• _Task to complete_: If an entry holds an image, leave that image out and transcribe everything else exactly.

• _Task inputs_:
==============================

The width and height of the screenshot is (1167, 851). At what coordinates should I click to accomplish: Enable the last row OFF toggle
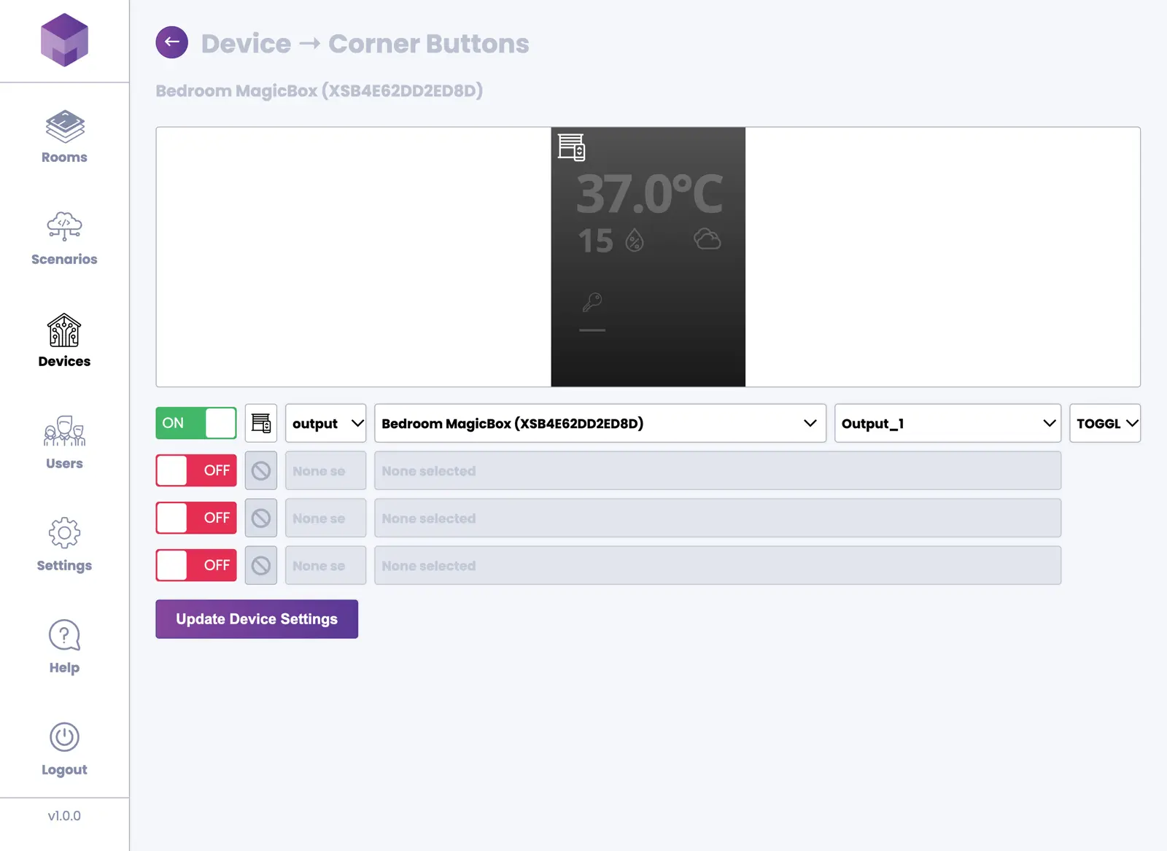click(196, 565)
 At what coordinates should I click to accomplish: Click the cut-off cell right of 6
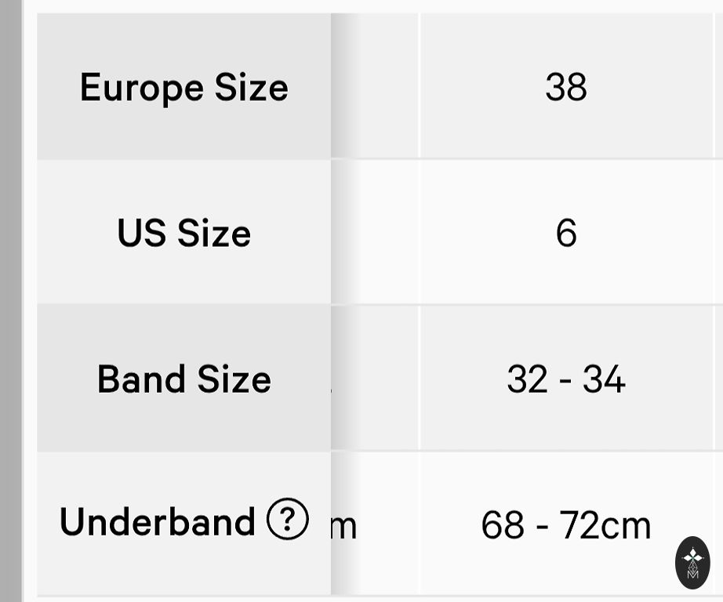(x=718, y=233)
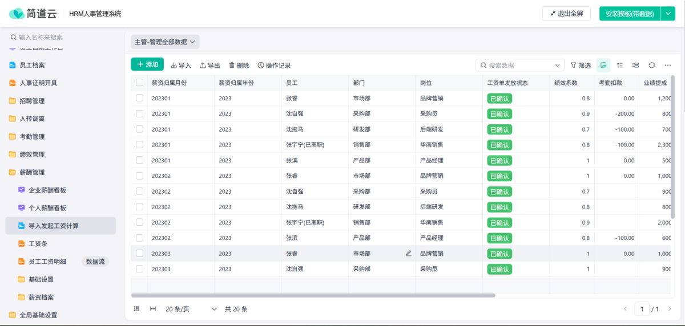Click the green 添加 button
Viewport: 685px width, 326px height.
click(x=147, y=65)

==============================

• _Solution to this problem_:
The width and height of the screenshot is (1167, 851). At what coordinates should I click to accomplish: Enable the last row OFF toggle
click(196, 565)
 At what coordinates should I click to accomplish: Click the cut-off cell right of 6
(x=718, y=233)
Click the green 添加 button
Viewport: 685px width, 326px height.
click(x=147, y=65)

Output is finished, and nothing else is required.